• _Exercise objective_
Print, exactly and without pictures, the lines from the one where "You are a computer-use agent." appears down to the end of the entries.

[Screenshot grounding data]
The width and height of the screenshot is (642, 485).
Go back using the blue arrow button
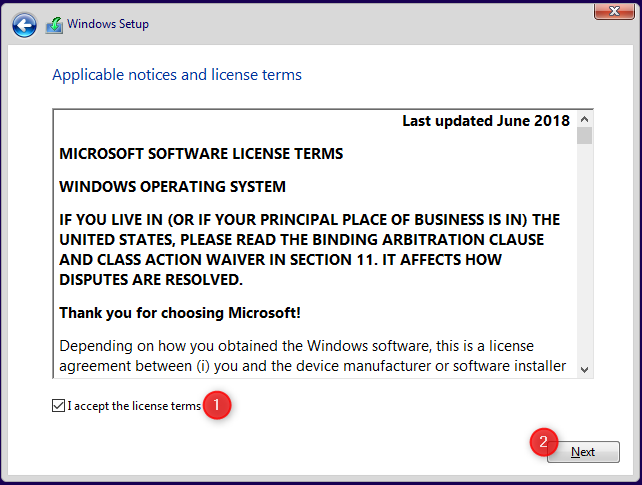(24, 25)
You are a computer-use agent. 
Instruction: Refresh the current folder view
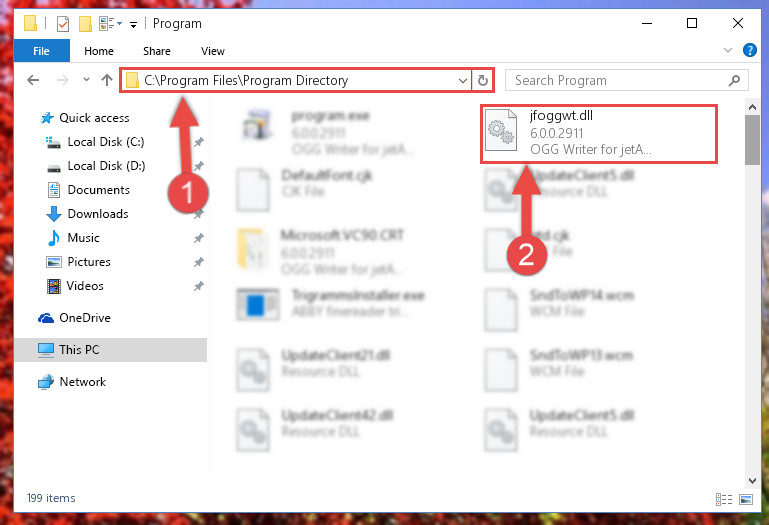click(x=483, y=80)
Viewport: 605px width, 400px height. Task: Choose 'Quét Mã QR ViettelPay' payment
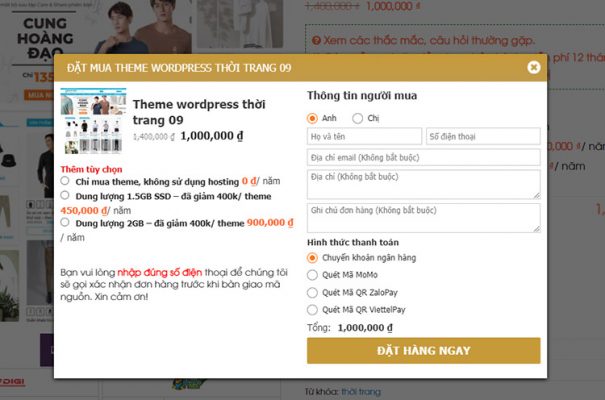point(313,310)
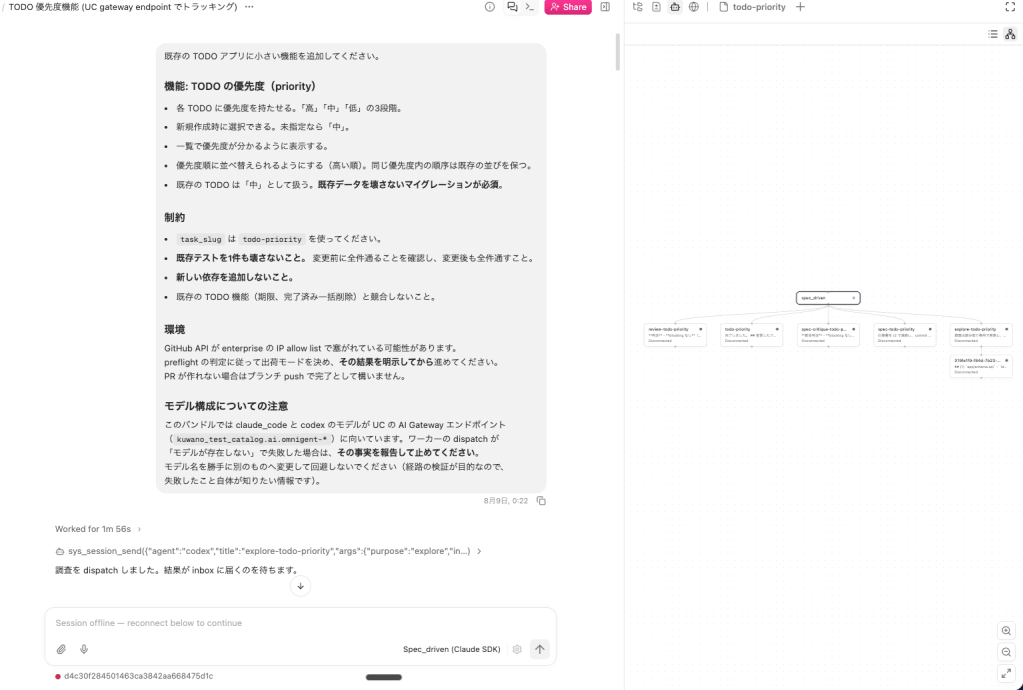The height and width of the screenshot is (690, 1023).
Task: Open the terminal prompt icon
Action: click(530, 7)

• _Result for this task_
You are a computer-use agent. 
Instruction: Refresh the current folder view
click(x=483, y=80)
Viewport: 605px width, 400px height. Task: Choose 'Quét Mã QR ViettelPay' payment
point(313,310)
The height and width of the screenshot is (690, 1023).
Task: Open the terminal prompt icon
Action: click(530, 7)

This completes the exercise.